[EXTRACTED MATERIAL — start]

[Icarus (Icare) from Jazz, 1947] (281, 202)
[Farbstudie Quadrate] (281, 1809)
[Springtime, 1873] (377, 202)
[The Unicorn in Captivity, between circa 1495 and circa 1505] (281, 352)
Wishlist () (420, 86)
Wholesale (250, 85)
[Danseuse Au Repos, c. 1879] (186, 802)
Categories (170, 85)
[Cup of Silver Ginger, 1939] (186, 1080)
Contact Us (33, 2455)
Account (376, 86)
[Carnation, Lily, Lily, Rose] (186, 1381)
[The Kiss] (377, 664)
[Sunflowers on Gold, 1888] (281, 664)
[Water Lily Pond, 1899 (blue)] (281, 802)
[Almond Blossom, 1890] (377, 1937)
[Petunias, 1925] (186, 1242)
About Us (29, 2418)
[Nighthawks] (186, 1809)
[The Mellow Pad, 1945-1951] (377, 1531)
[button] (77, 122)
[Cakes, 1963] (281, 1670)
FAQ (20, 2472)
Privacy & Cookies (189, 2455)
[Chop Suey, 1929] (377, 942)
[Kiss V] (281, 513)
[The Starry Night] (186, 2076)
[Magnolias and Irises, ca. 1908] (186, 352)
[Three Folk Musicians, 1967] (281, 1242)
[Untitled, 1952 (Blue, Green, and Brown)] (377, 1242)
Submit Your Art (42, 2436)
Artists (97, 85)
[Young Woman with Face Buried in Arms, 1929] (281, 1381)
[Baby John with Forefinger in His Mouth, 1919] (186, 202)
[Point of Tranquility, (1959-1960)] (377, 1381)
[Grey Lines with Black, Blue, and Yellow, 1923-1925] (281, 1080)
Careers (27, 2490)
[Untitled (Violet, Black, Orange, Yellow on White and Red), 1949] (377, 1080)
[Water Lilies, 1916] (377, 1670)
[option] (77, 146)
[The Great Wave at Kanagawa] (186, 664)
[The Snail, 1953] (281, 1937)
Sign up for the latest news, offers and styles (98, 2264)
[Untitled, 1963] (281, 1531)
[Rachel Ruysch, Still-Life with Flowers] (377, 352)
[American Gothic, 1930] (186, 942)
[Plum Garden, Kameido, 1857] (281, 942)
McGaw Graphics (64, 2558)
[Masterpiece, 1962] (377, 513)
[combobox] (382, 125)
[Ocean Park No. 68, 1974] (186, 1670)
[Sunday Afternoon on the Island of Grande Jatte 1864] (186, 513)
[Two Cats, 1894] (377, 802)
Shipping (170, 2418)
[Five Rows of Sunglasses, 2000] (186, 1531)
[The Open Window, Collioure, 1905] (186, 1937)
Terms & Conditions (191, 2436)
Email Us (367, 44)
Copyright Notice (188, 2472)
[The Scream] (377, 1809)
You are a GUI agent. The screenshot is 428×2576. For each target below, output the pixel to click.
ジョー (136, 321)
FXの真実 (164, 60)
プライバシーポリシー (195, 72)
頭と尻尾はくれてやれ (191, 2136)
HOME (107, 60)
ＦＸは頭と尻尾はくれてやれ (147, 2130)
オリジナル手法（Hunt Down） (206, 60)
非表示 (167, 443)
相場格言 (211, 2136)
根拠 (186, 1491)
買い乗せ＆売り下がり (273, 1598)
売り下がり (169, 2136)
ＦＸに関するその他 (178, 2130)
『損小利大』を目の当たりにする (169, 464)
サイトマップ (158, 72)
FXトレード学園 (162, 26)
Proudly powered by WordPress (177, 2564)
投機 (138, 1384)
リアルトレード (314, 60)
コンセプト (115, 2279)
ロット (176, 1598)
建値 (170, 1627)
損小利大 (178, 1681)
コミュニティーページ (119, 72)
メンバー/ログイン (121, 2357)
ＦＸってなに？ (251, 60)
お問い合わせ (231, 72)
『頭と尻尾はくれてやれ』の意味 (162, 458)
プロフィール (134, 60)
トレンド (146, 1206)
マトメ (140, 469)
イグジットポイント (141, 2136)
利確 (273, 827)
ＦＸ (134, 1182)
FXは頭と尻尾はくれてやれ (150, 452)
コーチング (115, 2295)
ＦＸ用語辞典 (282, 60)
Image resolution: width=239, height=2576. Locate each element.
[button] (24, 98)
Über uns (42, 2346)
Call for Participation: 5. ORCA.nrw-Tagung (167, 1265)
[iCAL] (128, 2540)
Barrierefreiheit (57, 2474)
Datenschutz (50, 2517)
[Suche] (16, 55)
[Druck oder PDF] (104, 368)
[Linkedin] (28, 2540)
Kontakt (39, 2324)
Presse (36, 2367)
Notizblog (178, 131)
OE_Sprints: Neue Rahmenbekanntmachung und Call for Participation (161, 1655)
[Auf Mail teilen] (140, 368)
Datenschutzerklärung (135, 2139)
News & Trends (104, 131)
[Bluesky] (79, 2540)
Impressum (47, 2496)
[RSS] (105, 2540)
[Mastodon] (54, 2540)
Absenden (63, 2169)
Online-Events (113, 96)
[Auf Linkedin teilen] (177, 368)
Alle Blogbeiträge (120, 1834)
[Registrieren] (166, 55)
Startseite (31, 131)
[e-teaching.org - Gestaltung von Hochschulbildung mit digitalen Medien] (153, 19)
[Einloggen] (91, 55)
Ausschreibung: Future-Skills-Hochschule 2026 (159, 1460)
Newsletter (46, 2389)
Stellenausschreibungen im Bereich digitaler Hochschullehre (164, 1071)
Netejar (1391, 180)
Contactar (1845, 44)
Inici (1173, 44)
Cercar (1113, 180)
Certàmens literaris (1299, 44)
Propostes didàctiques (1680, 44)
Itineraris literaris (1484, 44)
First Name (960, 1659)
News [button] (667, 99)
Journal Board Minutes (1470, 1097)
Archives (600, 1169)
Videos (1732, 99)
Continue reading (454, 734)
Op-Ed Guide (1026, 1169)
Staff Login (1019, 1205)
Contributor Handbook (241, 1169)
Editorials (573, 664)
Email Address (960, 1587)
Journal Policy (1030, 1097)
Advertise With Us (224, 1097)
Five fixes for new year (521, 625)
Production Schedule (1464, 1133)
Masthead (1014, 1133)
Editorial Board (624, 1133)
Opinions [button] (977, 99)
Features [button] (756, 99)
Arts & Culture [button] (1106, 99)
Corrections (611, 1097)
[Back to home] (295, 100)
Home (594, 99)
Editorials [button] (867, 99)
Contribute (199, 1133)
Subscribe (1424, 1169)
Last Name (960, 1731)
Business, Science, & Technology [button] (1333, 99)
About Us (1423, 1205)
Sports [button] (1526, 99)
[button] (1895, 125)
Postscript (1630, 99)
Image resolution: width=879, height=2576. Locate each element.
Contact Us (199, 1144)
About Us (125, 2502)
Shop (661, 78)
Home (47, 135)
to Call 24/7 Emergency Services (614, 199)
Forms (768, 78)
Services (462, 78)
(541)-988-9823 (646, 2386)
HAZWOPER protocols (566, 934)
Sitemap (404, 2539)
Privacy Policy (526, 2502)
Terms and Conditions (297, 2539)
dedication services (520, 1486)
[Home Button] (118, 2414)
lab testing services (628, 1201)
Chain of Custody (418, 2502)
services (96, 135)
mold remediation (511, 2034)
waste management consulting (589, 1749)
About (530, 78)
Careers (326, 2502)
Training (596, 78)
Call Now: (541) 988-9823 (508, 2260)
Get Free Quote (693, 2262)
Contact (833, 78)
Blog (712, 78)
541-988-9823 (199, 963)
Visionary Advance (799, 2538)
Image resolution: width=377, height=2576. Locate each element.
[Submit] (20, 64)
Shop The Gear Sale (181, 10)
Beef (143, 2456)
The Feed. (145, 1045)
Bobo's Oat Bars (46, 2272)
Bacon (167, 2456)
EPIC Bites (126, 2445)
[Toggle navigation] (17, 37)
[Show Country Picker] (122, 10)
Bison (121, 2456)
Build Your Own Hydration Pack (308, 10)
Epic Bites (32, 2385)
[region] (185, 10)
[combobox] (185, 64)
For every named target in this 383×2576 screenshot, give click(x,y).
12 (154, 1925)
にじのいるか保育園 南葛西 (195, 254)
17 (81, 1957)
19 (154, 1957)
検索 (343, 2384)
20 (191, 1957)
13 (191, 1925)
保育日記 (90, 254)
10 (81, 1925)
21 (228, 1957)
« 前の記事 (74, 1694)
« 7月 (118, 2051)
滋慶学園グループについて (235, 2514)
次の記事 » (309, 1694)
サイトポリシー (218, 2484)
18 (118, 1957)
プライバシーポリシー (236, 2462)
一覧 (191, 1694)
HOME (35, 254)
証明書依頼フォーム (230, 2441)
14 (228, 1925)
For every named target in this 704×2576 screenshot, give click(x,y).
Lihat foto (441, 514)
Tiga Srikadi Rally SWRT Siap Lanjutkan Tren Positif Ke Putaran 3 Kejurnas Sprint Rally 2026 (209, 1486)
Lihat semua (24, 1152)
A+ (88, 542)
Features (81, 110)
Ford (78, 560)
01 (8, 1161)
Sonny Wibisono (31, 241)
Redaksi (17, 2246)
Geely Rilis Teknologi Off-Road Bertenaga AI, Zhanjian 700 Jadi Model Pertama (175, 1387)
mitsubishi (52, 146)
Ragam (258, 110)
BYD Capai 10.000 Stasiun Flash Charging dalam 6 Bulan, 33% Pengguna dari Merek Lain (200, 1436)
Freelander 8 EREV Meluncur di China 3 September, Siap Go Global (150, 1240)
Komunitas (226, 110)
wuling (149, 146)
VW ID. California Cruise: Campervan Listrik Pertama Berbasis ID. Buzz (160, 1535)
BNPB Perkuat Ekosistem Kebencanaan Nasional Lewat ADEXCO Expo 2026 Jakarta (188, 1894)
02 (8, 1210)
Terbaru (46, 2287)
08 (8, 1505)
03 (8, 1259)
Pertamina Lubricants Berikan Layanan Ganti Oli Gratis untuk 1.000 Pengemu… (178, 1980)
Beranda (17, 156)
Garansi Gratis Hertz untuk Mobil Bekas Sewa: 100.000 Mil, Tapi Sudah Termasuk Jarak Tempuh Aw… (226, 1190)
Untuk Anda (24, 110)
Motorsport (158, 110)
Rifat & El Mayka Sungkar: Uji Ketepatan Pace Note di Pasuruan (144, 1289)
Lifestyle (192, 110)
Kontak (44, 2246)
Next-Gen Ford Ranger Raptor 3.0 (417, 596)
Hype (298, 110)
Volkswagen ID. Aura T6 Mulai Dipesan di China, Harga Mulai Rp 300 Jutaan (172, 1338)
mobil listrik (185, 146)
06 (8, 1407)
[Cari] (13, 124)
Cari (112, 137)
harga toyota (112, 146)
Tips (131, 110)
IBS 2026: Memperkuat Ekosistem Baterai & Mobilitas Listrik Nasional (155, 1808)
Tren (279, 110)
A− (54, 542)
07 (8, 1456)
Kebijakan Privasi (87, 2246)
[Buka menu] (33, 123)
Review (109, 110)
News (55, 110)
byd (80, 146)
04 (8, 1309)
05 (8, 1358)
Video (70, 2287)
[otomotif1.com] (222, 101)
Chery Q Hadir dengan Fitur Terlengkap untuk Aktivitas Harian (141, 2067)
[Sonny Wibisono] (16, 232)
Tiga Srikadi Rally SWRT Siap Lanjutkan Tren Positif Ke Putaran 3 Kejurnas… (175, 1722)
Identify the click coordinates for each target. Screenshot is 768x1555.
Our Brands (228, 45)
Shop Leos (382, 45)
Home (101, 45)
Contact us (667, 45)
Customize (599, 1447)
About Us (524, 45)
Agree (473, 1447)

[EXTRACTED MATERIAL — finish]

REQUIREMENT - Copy the records above exactly, beginning at the line that contains "Email Address (960, 1587)" and stopping after the line that contains "12 (154, 1925)".

ANSWER FOR THIS EXERCISE -
Email Address (960, 1587)
Journal Policy (1030, 1097)
Advertise With Us (224, 1097)
Five fixes for new year (521, 625)
Production Schedule (1464, 1133)
Masthead (1014, 1133)
Editorial Board (624, 1133)
Opinions [button] (977, 99)
Features [button] (756, 99)
Arts & Culture [button] (1106, 99)
Corrections (611, 1097)
[Back to home] (295, 100)
Home (594, 99)
Editorials [button] (867, 99)
Contribute (199, 1133)
Subscribe (1424, 1169)
Last Name (960, 1731)
Business, Science, & Technology [button] (1333, 99)
About Us (1423, 1205)
Sports [button] (1526, 99)
[button] (1895, 125)
Postscript (1630, 99)
Image resolution: width=879, height=2576. Locate each element.
Contact Us (199, 1144)
About Us (125, 2502)
Shop (661, 78)
Home (47, 135)
to Call 24/7 Emergency Services (614, 199)
Forms (768, 78)
Services (462, 78)
(541)-988-9823 (646, 2386)
HAZWOPER protocols (566, 934)
Sitemap (404, 2539)
Privacy Policy (526, 2502)
Terms and Conditions (297, 2539)
dedication services (520, 1486)
[Home Button] (118, 2414)
lab testing services (628, 1201)
Chain of Custody (418, 2502)
services (96, 135)
mold remediation (511, 2034)
waste management consulting (589, 1749)
About (530, 78)
Careers (326, 2502)
Training (596, 78)
Call Now: (541) 988-9823 (508, 2260)
Get Free Quote (693, 2262)
Contact (833, 78)
Blog (712, 78)
541-988-9823 (199, 963)
Visionary Advance (799, 2538)
Image resolution: width=377, height=2576. Locate each element.
[Submit] (20, 64)
Shop The Gear Sale (181, 10)
Beef (143, 2456)
The Feed. (145, 1045)
Bobo's Oat Bars (46, 2272)
Bacon (167, 2456)
EPIC Bites (126, 2445)
[Toggle navigation] (17, 37)
[Show Country Picker] (122, 10)
Bison (121, 2456)
Build Your Own Hydration Pack (308, 10)
Epic Bites (32, 2385)
[region] (185, 10)
[combobox] (185, 64)
For every named target in this 383×2576 screenshot, give click(x,y).
12 (154, 1925)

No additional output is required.